Texto fuente »
<<<<

Es este agosto inclemente del secarral
castellano en que bien podrían salir, por Torredondo, con la vía del AVE al
fondo; de por los rastrojos, digo, que podrían salir John Wayne y su compañero, centauros del desierto, montados a
caballo bajo un sol abrasador.
En este país profundamente salvaje en que
haciendo unos “mandáos” por Segovia,
a las seis de la tarde, recalas en un bar y un desmejorado “donandresoctogenario”, bohemio y desatado, se está apretando
una copa de ginebra a palo seco y otro paisano de la misma quinta, en la barra,
se toma un café con leche hirviente con unas patatas ali oli.
En este lunes ocho de agosto en que ha muerto La Terremoto y sentimos un
escalofrío como del fin de una época. Ya no hay cantantes así, ni carreras
artísticas semejante.

>>>>

Datos sin procesar »
<<<<

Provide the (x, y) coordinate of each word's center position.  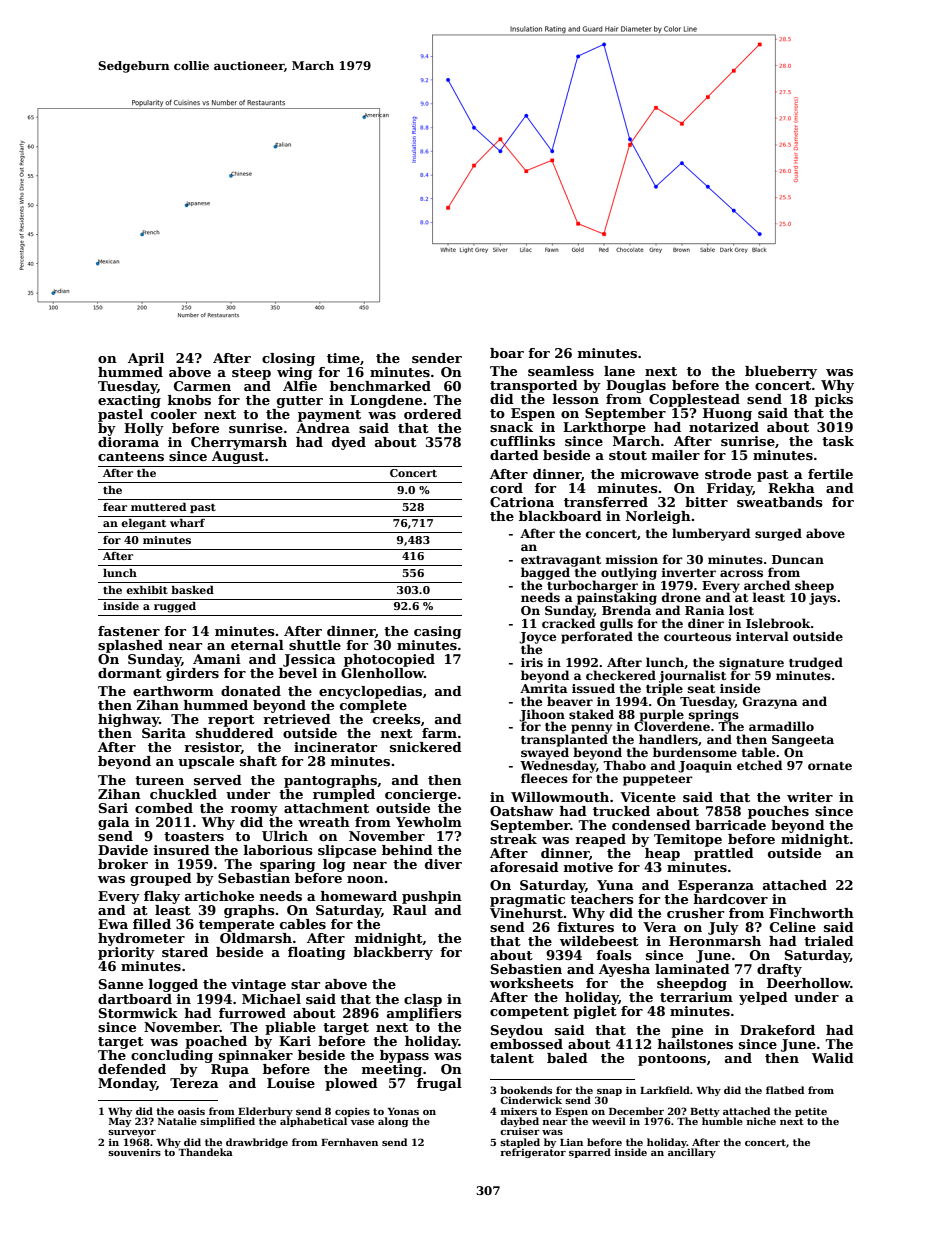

>>>>

Tus tareas »
1/ Según el texto fuente, ¿en qué fecha murió La Terremoto?
2/ Indica si cada afirmación concuerda con el texto fuente y cita literalmente las palabras que lo deciden: (a) la visita al bar de Segovia ocurre a las seis de la tarde; (b) el paisano de la barra toma un café solo; (c) por Torredondo se ve al fondo la vía del AVE.
3/ Prosigue la columna sobre el agosto castellano y la muerte de La Terremoto a partir de su última frase.
El material no hace falta para resolver nada de lo que aquí se pide.

Respuestas por tarea »
1/ El lunes ocho de agosto.

2/
(a) Sí: "a las seis de la tarde, recalas en un bar".
(b) No: "se toma un café con leche hirviente con unas patatas ali oli".
(c) Sí: "por Torredondo, con la vía del AVE al fondo".

3/
Uno se pregunta de dónde salía ese genio,
esa energía sin par, ese espontáneo descaro. Sería preciso que alguien completara
una minuciosa biografía artística de Dolores
Vargas. Para ponerla en valor como compositora de Achilipú o como intérprete incomparable de la cumbia La Piragua, que versionó – visionaria –
en 1970; sólo 3 años después de su creación por el colombiano José Benito Barros.
Brío y dramatismo, siempre, en la interpretación y
pura poesía estremecida la letra de La
piragua
…
impasible desafiaba la tormenta
un
ejercito de estrellas la seguía
tachonándola
de luz y de leyenda
que bien podría servir, en esta hora, como homenaje
a Dolores Vargas.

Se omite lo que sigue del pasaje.